2-) Explicit demand: another common trigger to building a product is when you hear people expressing their discontent with a problem and the lack of good solutions for it. You can do this in many ways such as listening to the complaints of a group of people with common characteristics (e.g. working mothers, weekend tennis players, office managers), by following discussions on blogs or social networks or if you already have a product, by gathering feedback from customers expressing a need your product doesn’t satisfy. In this case, a need expresses itself more clearly than that for perceived demand, because people are aware and are expressing their needs. Nevertheless, it is still important to validate that the need is common to a large enough group of people, and not just noise. You’ll normally find three types of needs in the case of explicit demand:
- People who are aware they have a problem, but are unaware of a solution for it.
- People who are aware they have a problem or need, and are using an alternative solution that wasn’t conceived for solving such a problem.
- People who are aware of their problem and can clearly express what type of solution they need, but have no alternative solution and are willing to pay you to build it (a rare sweet spot of a ready and untapped market).
Creating a product for a validated need is easier than for an unvalidated one. Validated needs are normally found in established markets, with clear supply and demand dynamics (i.e. value, cost, price, utility), and more often than not, multiple players, meaning competition. What we normally see in this case is a player that identifies an unvalidated need, validates it, launches a first version of its product and attracts new entrants, quickly increasing competition. So why should you build a product for a validated need in an established market?

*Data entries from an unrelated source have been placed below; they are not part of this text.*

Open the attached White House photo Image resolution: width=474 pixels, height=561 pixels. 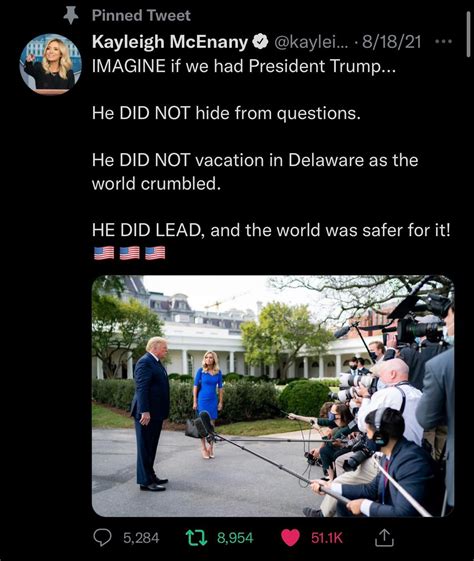pos(273,396)

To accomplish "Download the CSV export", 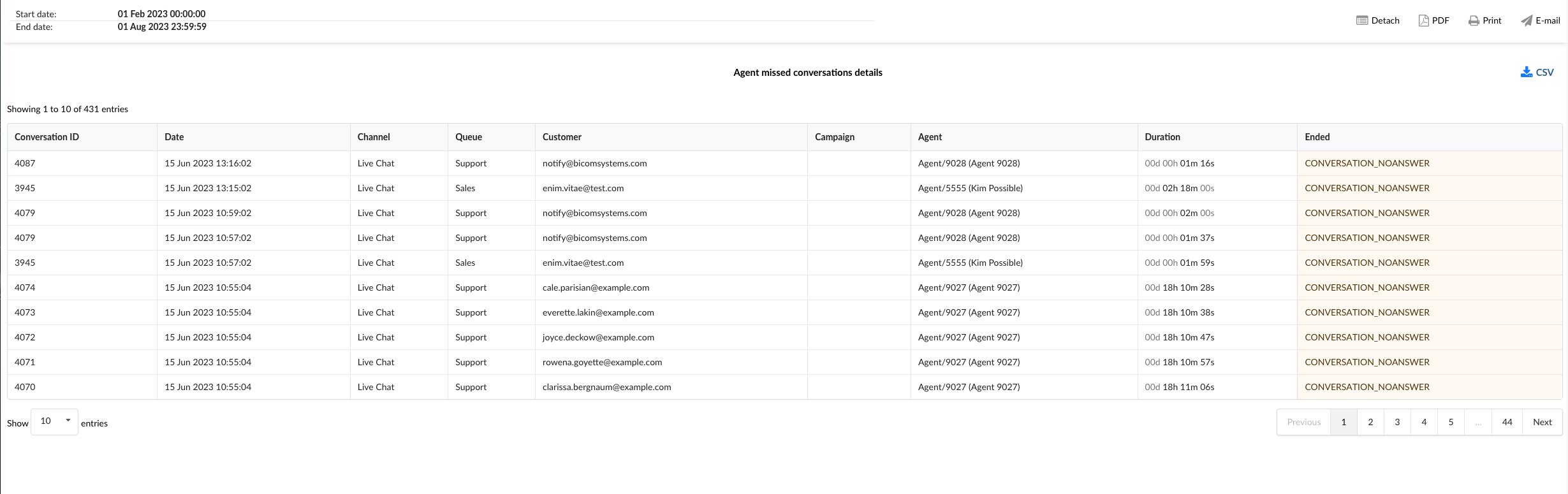I will (x=1537, y=72).
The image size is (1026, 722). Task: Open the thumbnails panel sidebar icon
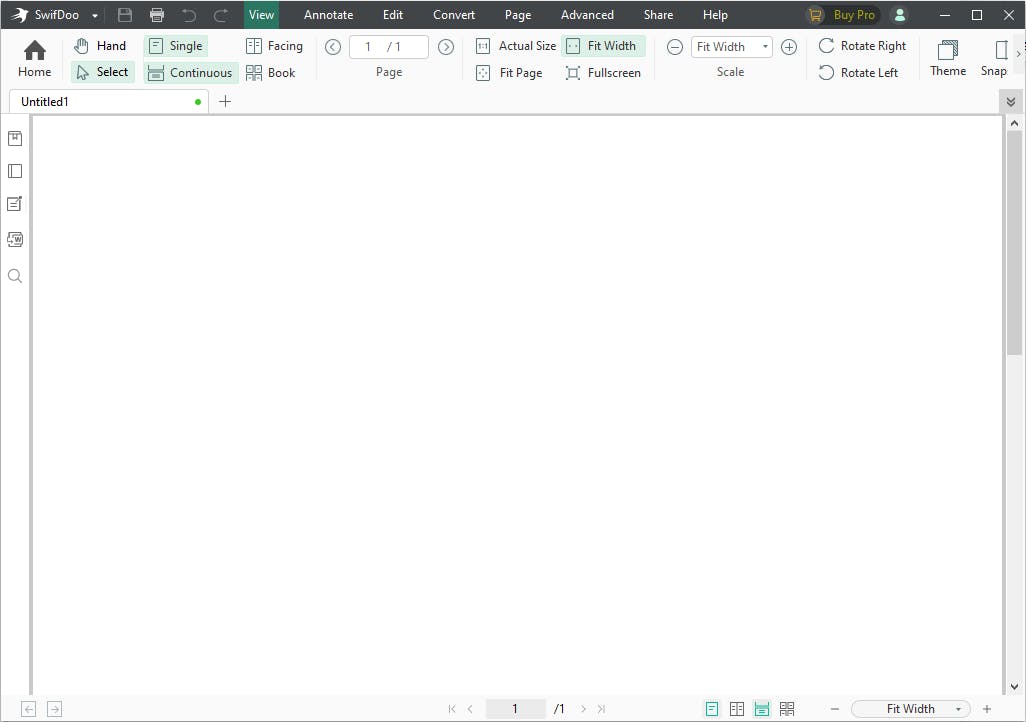click(15, 171)
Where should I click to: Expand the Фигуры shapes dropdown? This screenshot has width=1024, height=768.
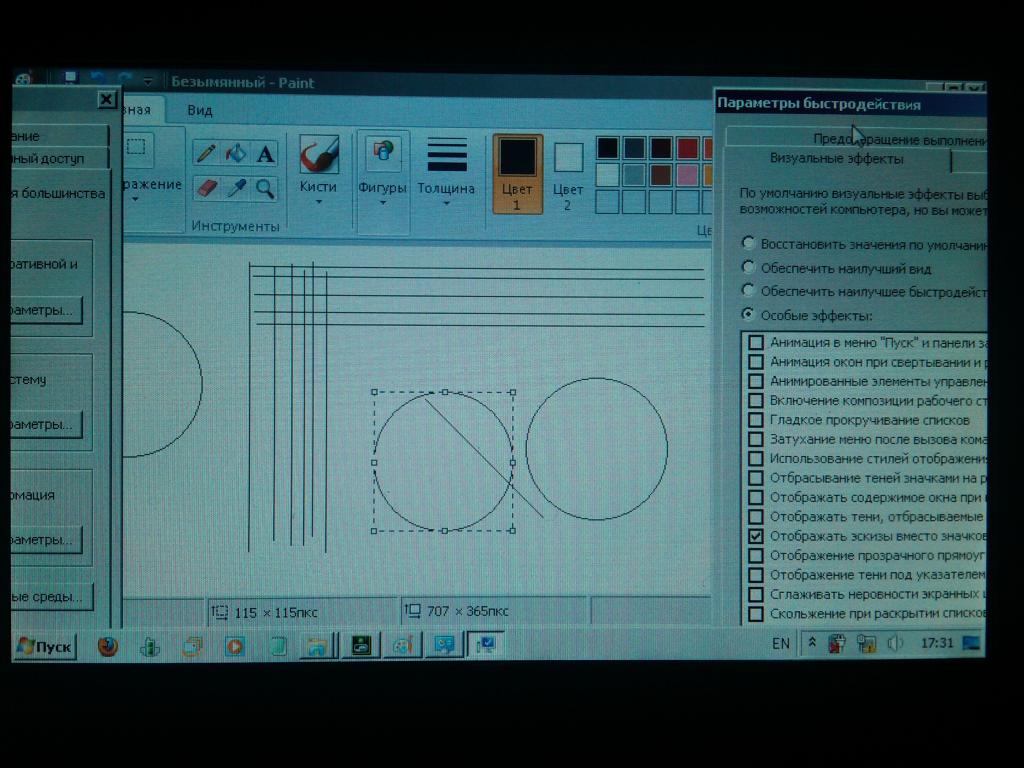[x=383, y=202]
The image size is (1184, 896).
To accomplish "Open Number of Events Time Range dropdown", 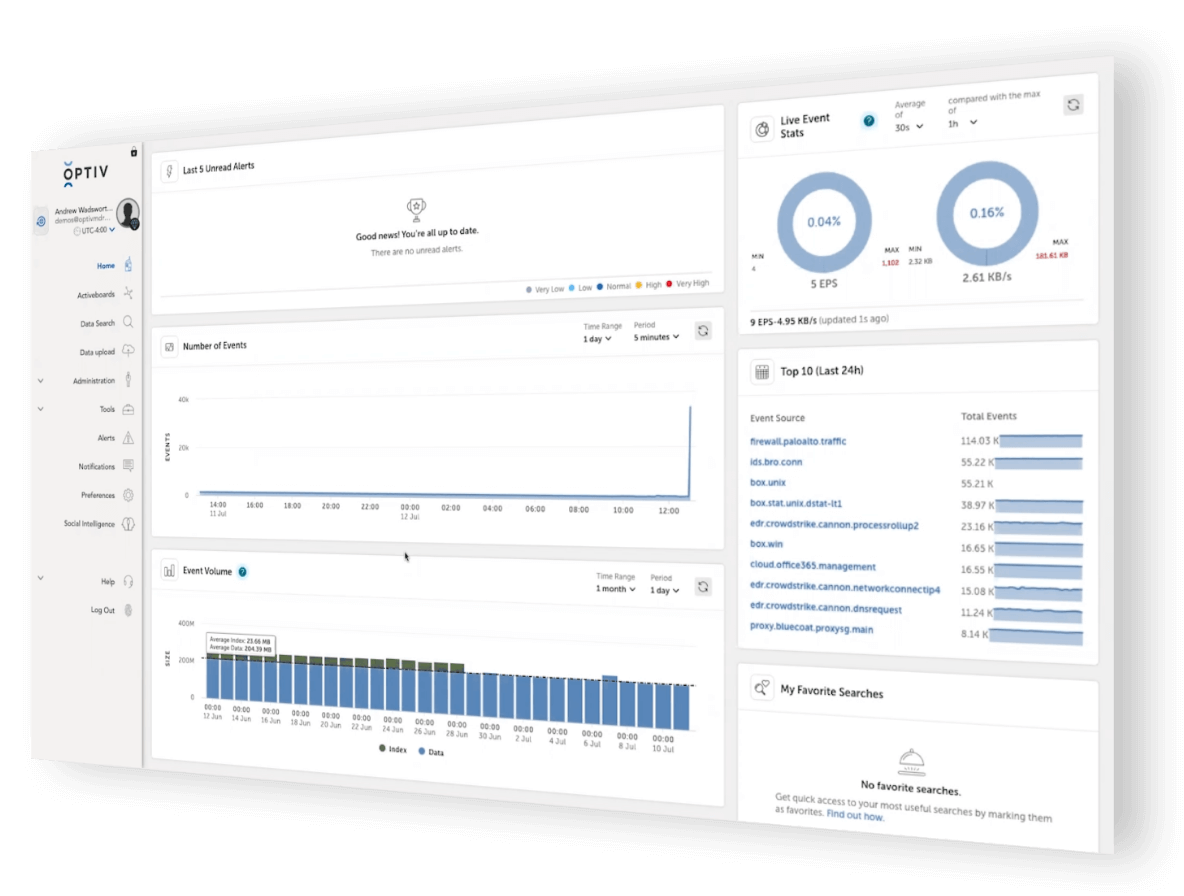I will (597, 338).
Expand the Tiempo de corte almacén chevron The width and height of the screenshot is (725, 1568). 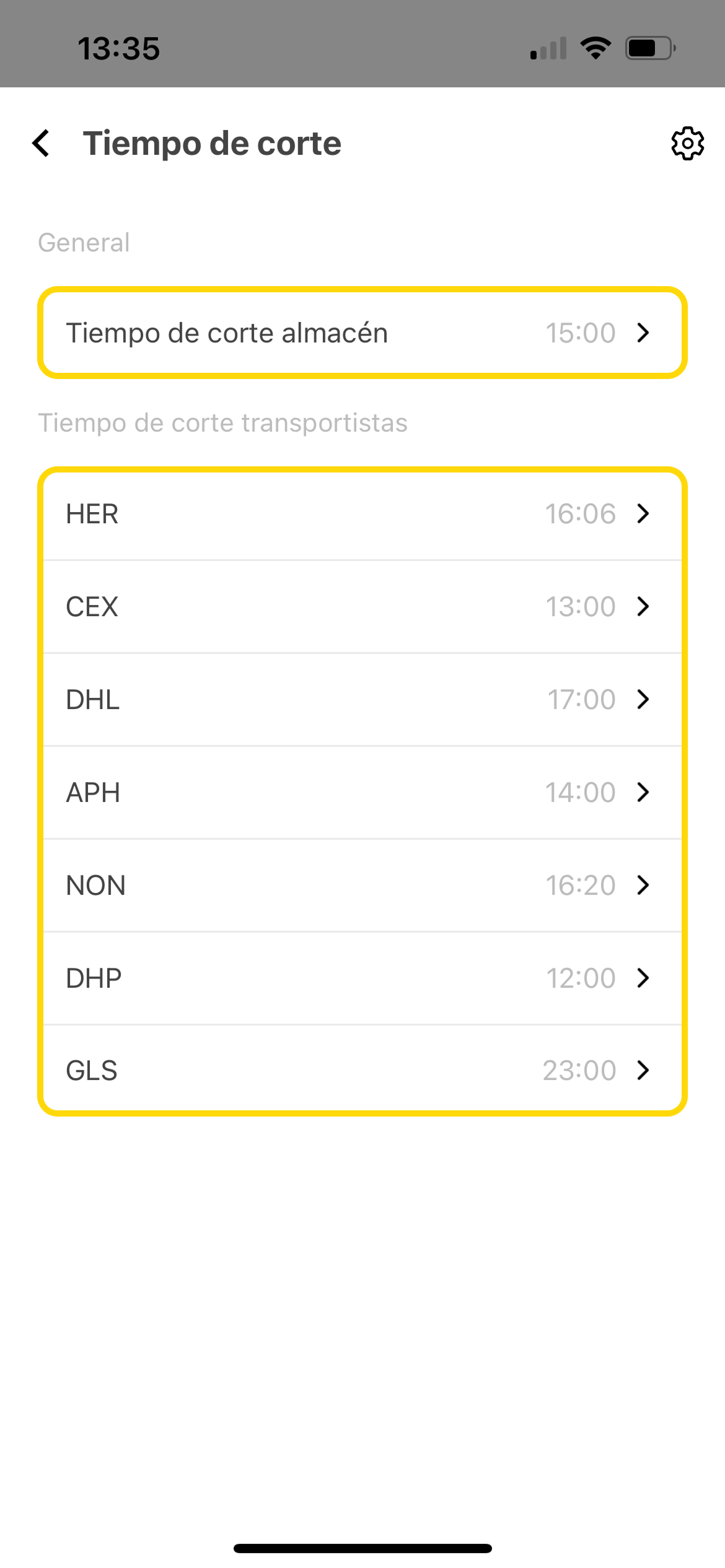point(643,333)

1-) There is a need, but the current solutions are not good enough. You believe you can offer a better solution than what currently exists – better can mean a lot of things, but generally refers to the tradeoff between price and functionality. In this case, the driver for creating a product is outperforming an established benchmark.
- Slack was launched to solve a well-known business need, improving communication between teams. To offer a better solution than its competitors, Slack expanded the idea of communication beyond teams to the apps they use, giving teams the ability to integrate Slack with their current workspace by offering integrations with external apps. The app is also a great repository of data, from files (some call it a Dropbox killer) to all data shared via the message board and the integrations. Furthermore, Slack created a seamless service (available across multiple platforms) and a much more enjoyable user experience (responsive design, customization, fun emojis, vivid colors, etc). All together, these features made the app the “fastest growing business application in history.”
2-) There’s a need; there are good established solutions; but there’s so much money to be made. In this case your driver is entering a large or highly competitive market where no incumbent has a dominant position yet. Your driver for creating a product is outgrowing the incumbents in a (sometimes bloody) battle for market share. In this case pricing and product distribution play a more important role than product functionalities, often leading to a commoditized market with decreasing margins. You have to have deep pockets!
- A clear example is the current battle between food delivery services such as Deliveroo, Foodora and Uber Eats. Although there’s very little differentiation in terms of functionality and the availability of restaurants between the platforms, VC firms keep pouring millions of dollars to sustain customer acquisition and outgrow competition in a clear battle to see who will be the last man standing.
3-) There are also cases in which the need is clear or validated, but there are no market dynamics, because there are no current, potentially profitable, viable solutions due to technological or financial constraints (e.g. a cure for cancer).